▸ **YOUR OBJECTIVE**:
Every line from the line containing "سلطان البهرة (201, 2036)" to the end of the data must appear in the answer exactly as it appears there, and nothing else.

▸ **EXERCISE DATA**:
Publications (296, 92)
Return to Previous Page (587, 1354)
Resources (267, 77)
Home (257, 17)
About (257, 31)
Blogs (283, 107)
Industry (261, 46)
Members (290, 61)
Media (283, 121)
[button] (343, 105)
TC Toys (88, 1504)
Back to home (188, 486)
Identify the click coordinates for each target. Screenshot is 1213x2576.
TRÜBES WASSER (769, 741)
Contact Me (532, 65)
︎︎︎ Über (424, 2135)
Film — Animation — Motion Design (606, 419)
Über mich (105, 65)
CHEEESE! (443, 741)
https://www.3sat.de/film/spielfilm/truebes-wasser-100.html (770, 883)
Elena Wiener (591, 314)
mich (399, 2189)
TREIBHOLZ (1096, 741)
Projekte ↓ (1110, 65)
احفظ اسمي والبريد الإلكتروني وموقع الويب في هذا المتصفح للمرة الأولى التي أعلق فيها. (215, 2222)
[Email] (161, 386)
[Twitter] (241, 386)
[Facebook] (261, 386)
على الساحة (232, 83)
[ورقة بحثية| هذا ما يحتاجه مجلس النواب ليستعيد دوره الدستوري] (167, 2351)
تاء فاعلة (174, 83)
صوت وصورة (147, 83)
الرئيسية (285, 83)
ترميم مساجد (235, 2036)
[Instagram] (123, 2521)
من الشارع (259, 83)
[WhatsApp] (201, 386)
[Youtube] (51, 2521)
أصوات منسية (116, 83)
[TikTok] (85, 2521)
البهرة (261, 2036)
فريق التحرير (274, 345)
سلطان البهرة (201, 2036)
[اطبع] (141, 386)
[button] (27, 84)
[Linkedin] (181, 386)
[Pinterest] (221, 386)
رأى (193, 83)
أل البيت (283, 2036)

▸ **WRITTEN SOLUTION**:
سلطان البهرة (201, 2036)
[اطبع] (141, 386)
[button] (27, 84)
[Linkedin] (181, 386)
[Pinterest] (221, 386)
رأى (193, 83)
أل البيت (283, 2036)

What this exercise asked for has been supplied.